23 Aralık 2020 23:07

Asgari yaşayanlar

Bakırçay havzasında bulunan belediye işçileri Bergama şantiyesinde basın açıklaması yaptı.

Fotoğraf: Genel-İş İzmir 2 No'lu Şube 

Paylaş

Salgın nedeniyle zor günler geçiren milyonlarca işçi, 2021 yılı asgari ücretin ne kadar arttırılacağını merak içinde bekliyor. Her yıl olduğu gibi, bu yıl da asgari ücretin tespiti ayın son haftasına kaldı.

Yıllardır asgari şartlarda yaşam mücadelesi veren, ekonomik kriz ve kovid-19 salgını sonrasında çalışma ve yaşam koşulları daha da ağırlaşan milyonlar açısından asgari ücrette yapılacak sembolik artışın yaşanan ağır ekonomik sorunları azaltmasını beklemek saflık olur.

Türkiye’de son yıllarda yaşanan ekonomik krizin de etkisiyle çalışan nüfusun yaklaşık üçte ikisi asgari ücret ya da asgari ücretin altında gelirle geçinmeye çalışıyor.

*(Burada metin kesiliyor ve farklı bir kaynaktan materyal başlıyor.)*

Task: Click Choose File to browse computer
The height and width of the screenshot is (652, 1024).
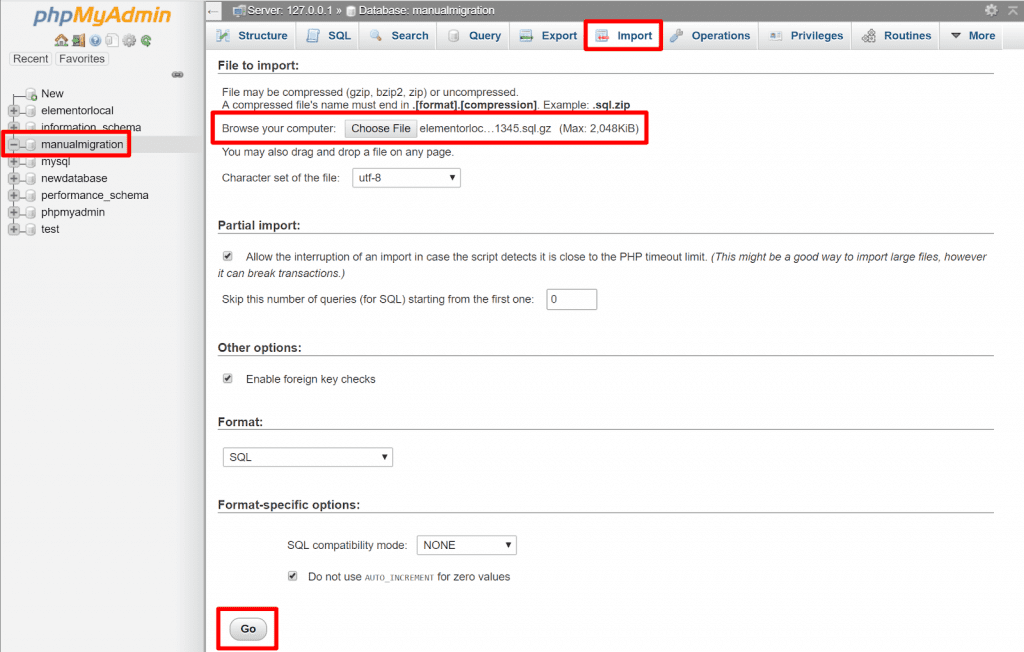Action: click(380, 128)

Milyonlarca kişi asgari ücret civarında ücretle yaşam mücadelesi verirken, kovid-19 salgını sonrasında artan işsizlik, yaşanan iş ve gelir kayıpları ücret artışları üzerinde ciddi anlamda baskı oluşturmaya başladı. Öyle ki, bir taraftan resmi asgari ücretin ne kadar artacağı tartışılırken, diğer taraftan belirlenen ücret artışlarının uygulanmasının hiç de kolay olmayacağı görülüyor.

Son yıllarda TL’de yaşanan değer kaybı nedeniyle Türkiye’deki asgari ücretlilerin geliri çok sayıda ülkenin gerisinde kaldı. Uluslararası Çalışma Örgütünün (ILO) 2010-2019 yıllarını kapsayan bir araştırmasına göre, 42 Avrupa ve Orta Asya ülkesi enflasyondan arındırılmış yıllık reel asgari ücret artışına göre sıralandığında Türkiye 42 ülke arasında 19’uncu sırada yer alıyor.

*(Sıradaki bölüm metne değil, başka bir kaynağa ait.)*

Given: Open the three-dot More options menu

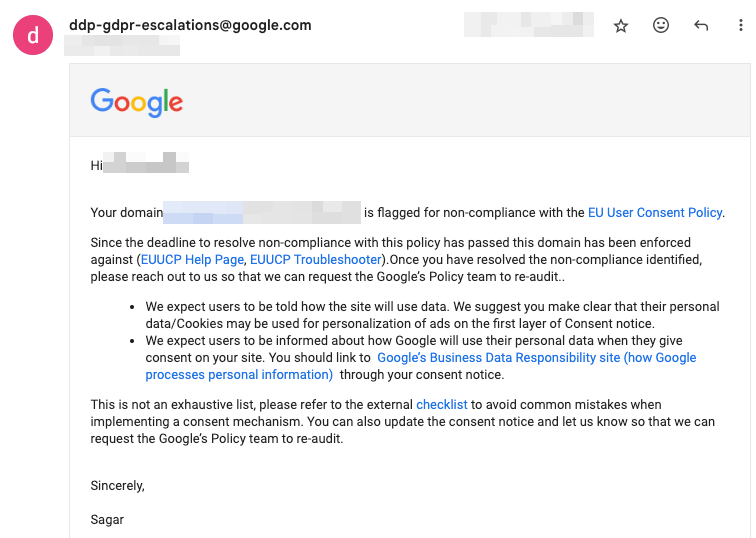Looking at the screenshot, I should (741, 26).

Türkiye’de 2021 yılının asgari ücretini belirleyecek Asgari Ücret Tespit Komisyonu üçüncü toplantısını geçtiğimiz salı günü yaptı. TÜİK, asgari ücret tespitinde dikkate alınan, bir işçinin aylık gıda harcama tutarını Asgari Ücret Tespit Komisyonuyla paylaştı. TÜİK, bir işçi için asgari geçim tutarını ağır iş kolu için 2 bin 792 lira; orta iş kolu için 2 bin 508 lira; hafif iş kolu için ise 2 bin 339 lira olarak hesaplamış. Bugüne kadar asgari ücretin tespitinde izlenen yöntem ve ortaya çıkan sonuçlar itibariyle baktığımızda 2021 yılı için TÜİK’in belirlediği rakamların üzerinde bir artış yapılması büyük sürpriz olur.

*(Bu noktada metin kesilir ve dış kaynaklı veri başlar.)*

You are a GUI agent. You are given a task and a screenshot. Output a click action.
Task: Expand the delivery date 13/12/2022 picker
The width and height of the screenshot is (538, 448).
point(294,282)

DİSK-AR’ın verilerine göre, brüt asgari ücretin 983 TL’si (yüzde 33.4) vergi ve diğer kesintilere gidiyor. Asgari ücretli bir işçi, yılın 122 günü vergi ve diğer kesintiler için çalışmak zorunda. Üstelik iktidar patronların vergi ve sigorta primi ödemeleri için her türlü kolaylığı ve teşviki sağlarken, işçilerin cebine girmeden kesilen gelir vergisi ve sigorta primleri söz konusu olduğunda aynı cömertliği göremiyoruz. Bütün bunlar yetmiyormuş gibi, işsizler için oluşturulan İşsizlik Sigortası Fonu’ndan patronlara işçilere yapılan ödemelerin üç katından fazla ödeme yapılıyor.

Asgari ücretin son yıllarda resmi enflasyon oranı veya üzerinde artırıldığı biliniyor. Ancak TL’nin son yıllarda yaşadığı büyük değer kaybı nedeniyle asgari ücretlilerin alım gücünün ciddi anlamda zayıfladığı da somut bir gerçek. Tartışmalı TÜİK verilerine göre kasım ayında resmi enflasyon yüzde 14, gıda enflasyonu ise yüzde 20 olarak açıklandı. Ancak gerçek işsizlik ve enflasyon verilerinin açıklanan resmi verilerin çok üzerinde olduğunu TÜİK dahil herkes çok iyi biliyor.

Resmi verilere rağmen hiç kimse, asgari ücretin en az açıklanan enflasyon kadar artacağı konusunda bile kesin konuşamıyor. Oysa resmi enflasyonu bir yana bırakalım, asgari ücret resmi enflasyonun iki katı kadar artsa bile, bugüne kadar her şeyin asgarisi ile yaşamaya zorlanan milyonlarca emekçinin sadece bu yıl içinde yaşadığı kayıpları karşılaması bile mümkün görünmüyor.